(BLOQUE DE TEXTO)
------------------------------------------------------------

Sostener que el oficialismo no puede ponerle coto a la inflación es indistinto a decir que estará condenado, en un año electoral, a convalidar las presiones salariales de las bases o a perder su apoyo. El espectro que comienza a dibujarse en el empíreo político no resulta el de una hiperinflación agazapada. El escenario que se avecina es la falta de orden público unido a la inflación y las tensiones y demandas que habrá de generar en el corto plazo. Sumados estos factores, plantean la incógnita de cuán preparada está Cristina Fernández para salirles al cruce. Porque no estamos en la antesala de una crisis. La crisis ya estalló. De lo contrario habría que creer que la seguidilla de conflictos que vienen sucediéndose -principalmente en Capital Federal- son pura casualidad o fruto de una serie de complots cruzados.

------------------------------------------------------------

(DATOS PROPORCIONADOS)

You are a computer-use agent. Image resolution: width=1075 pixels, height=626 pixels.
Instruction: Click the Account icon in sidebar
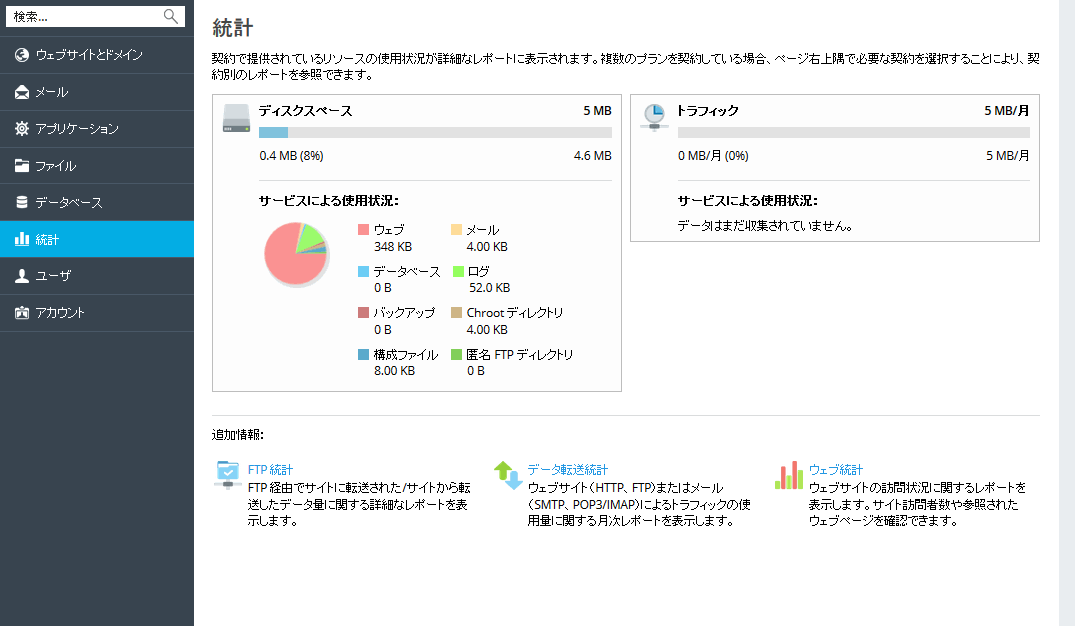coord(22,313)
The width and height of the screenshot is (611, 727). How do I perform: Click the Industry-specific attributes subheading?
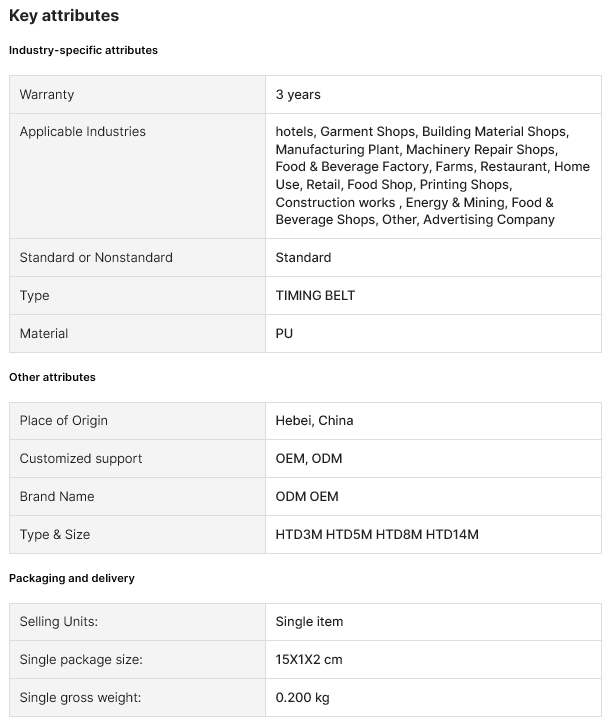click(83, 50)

------------------------------------------------------------

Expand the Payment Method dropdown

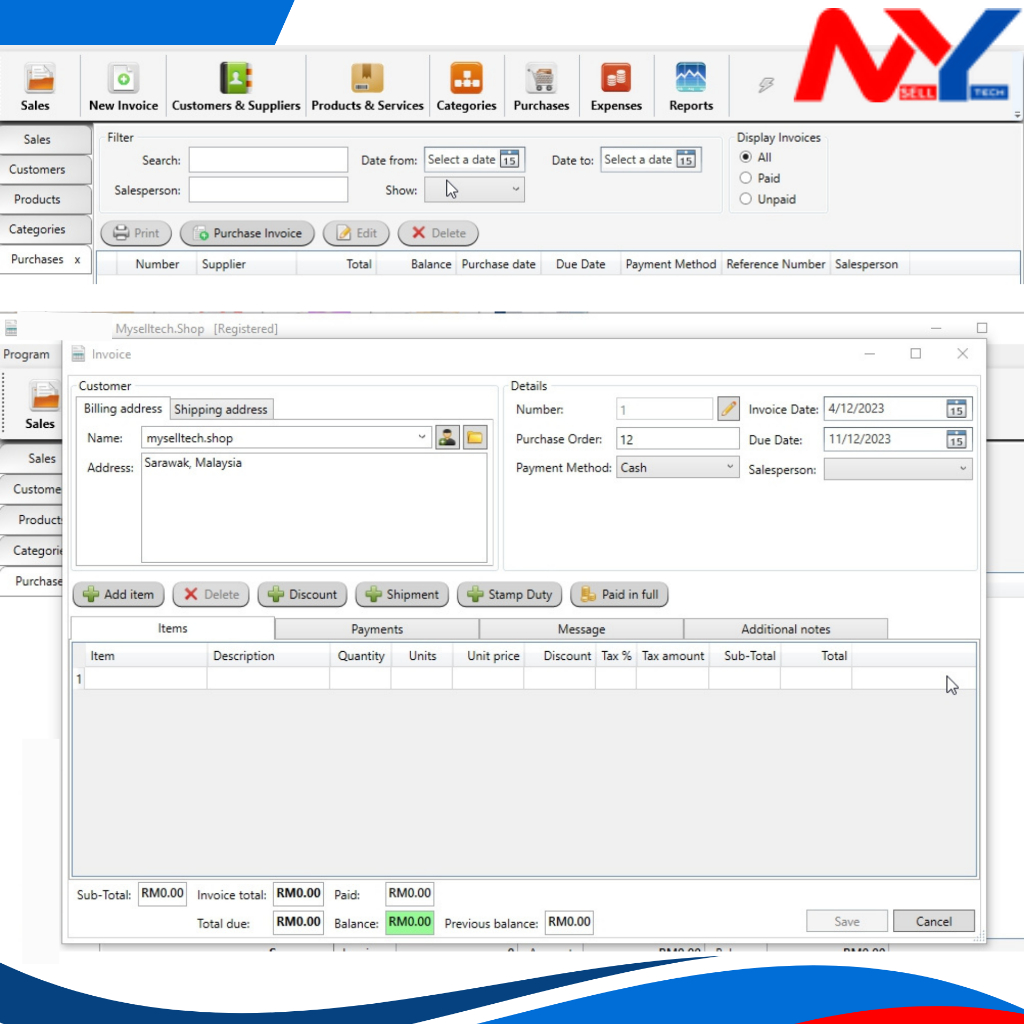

------------------------------------------------------------

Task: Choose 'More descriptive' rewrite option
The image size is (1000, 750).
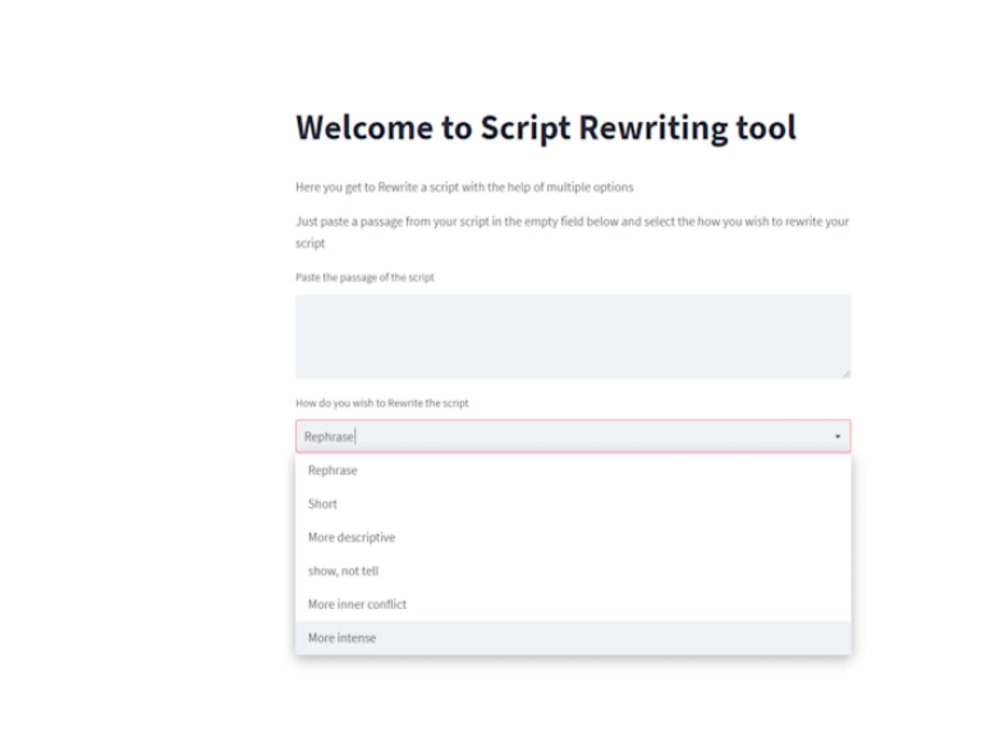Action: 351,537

------------------------------------------------------------

(EJERCICIOS PROPUESTOS)
a. Traduce al inglés esta oración del texto sobre la inflación: "El espectro que comienza a dibujarse en el empíreo político no resulta el de una hiperinflación agazapada."
b. Según el texto sobre la inflación, ¿dónde se han producido principalmente los conflictos que vienen sucediéndose?
c. Extrae del texto sobre la inflación todo lo que va desde "Sostener que el" hasta llegar a "de complots cruzados.".

(SOLUCIONES PROPUESTAS)
a. The specter beginning to take shape in the political heavens is not that of a lurking hyperinflation.

b. Principalmente en Capital Federal.

c.
Sostener que el oficialismo no puede ponerle coto a la inflación es indistinto a decir que estará condenado, en un año electoral, a convalidar las presiones salariales de las bases o a perder su apoyo. El espectro que comienza a dibujarse en el empíreo político no resulta el de una hiperinflación agazapada. El escenario que se avecina es la falta de orden público unido a la inflación y las tensiones y demandas que habrá de generar en el corto plazo. Sumados estos factores, plantean la incógnita de cuán preparada está Cristina Fernández para salirles al cruce. Porque no estamos en la antesala de una crisis. La crisis ya estalló. De lo contrario habría que creer que la seguidilla de conflictos que vienen sucediéndose -principalmente en Capital Federal- son pura casualidad o fruto de una serie de complots cruzados.